# Help with a bit issue



## Adenfire (Dec 2, 2010)

I have a 4 year old, super skittish mare that I'm trying to get in harness slowly...very very slowly. While she's taken everything well considering she's scared of her own shadow...Except the bit. She's 1. a tongue roller and 2 she LOVES to get her tongue over the bit then gag herself with it! I started her in a regular half cheek broken snaffle and switched to a french link snaffle, then a myler with the broken part covered with a roller so it's more solid then the others. Anyway so far switching bits hasn't worked, I've tightened the her cavesson and tried to work her up into using the bit. I've worked her with just the bit in her mouth and did groundwork with it just there so she could play with it. I'm at a loss, any ideas. I want to show her so NOT using a bit is outta the question...


----------



## Country Girl (Jan 11, 2011)

kay, so I am no driving expert, nor do I know much about it... but when it comes to some bitting issues, I know my stuff... by the sounds of things you are still in the training stages so the snaffle Im thinking that could help you will work, and I also believe you can show in it!  

The bit is a full check snaffle with keys. The keys are used for horses that like to get their tongue over the bit or stick it out. The keys make it hard for the horse to put their tongue over it and something to play with in a postive manner... I know of a driving trainer - who is also a personal friend - who swears by theses bits for horses with your problem... and its extremely soft!!! 











Hopes this helps!


----------



## churumbeque (Dec 20, 2009)

Do not crank down the caveson. She is uncomfortable and it is stressfull to not be able to get your mouth open. 

I started with a rubber mullen mouth so it os soft and has tongue relief. Curb and tongue roller sounds too harsh for a young horse. I leave my bridle on with no reins in the stall for a few hours a day and they get much more comfortable and used to it. That has helped my horse from trying to get her tingue over it. Make sure it is up high enough also.


----------



## Adenfire (Dec 2, 2010)

■ Source data ■
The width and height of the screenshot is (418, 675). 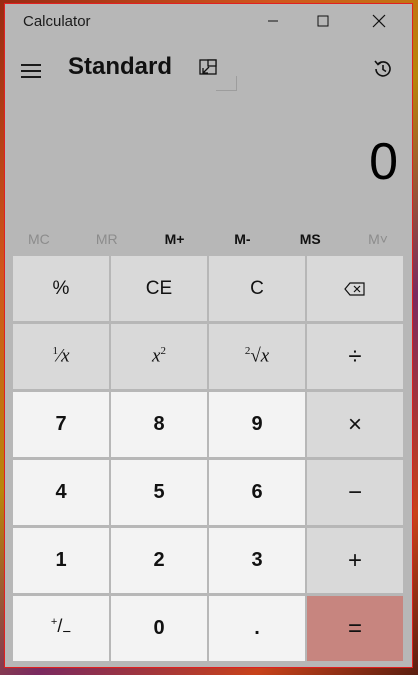 What do you see at coordinates (159, 628) in the screenshot?
I see `digit-0-button: 0` at bounding box center [159, 628].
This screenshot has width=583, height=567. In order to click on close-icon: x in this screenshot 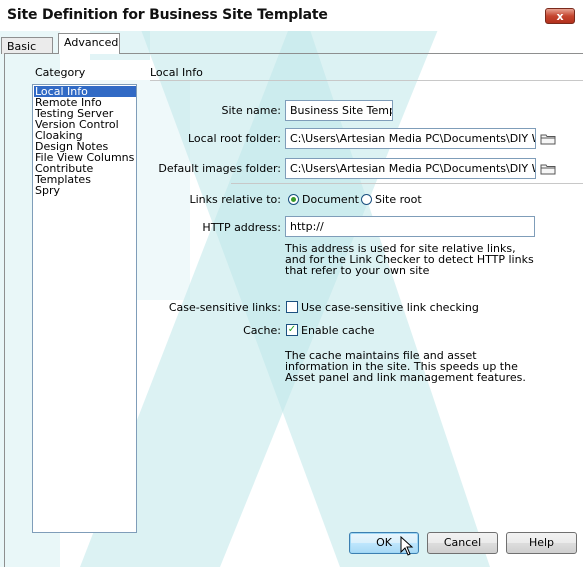, I will do `click(560, 16)`.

■ Set of tasks ■
A. In the forum thread about the bit issue, swap "stall" for "paddock" and write out the passage starting at "Hopes this helps!" and ending at "high enough also.".
B. Please list every bit that the opening post of the forum thread about the bit issue says the mare has been worked in.
The lines after the forum thread are separate material and unrelated to it.

■ Answer set ■
A.
Hopes this helps!


----------



## churumbeque (Dec 20, 2009)

Do not crank down the caveson. She is uncomfortable and it is stressfull to not be able to get your mouth open. 

I started with a rubber mullen mouth so it os soft and has tongue relief. Curb and tongue roller sounds too harsh for a young horse. I leave my bridle on with no reins in the paddock for a few hours a day and they get much more comfortable and used to it. That has helped my horse from trying to get her tingue over it. Make sure it is up high enough also.

B.
- A regular half cheek broken snaffle
- A french link snaffle
- A myler with the broken part covered with a roller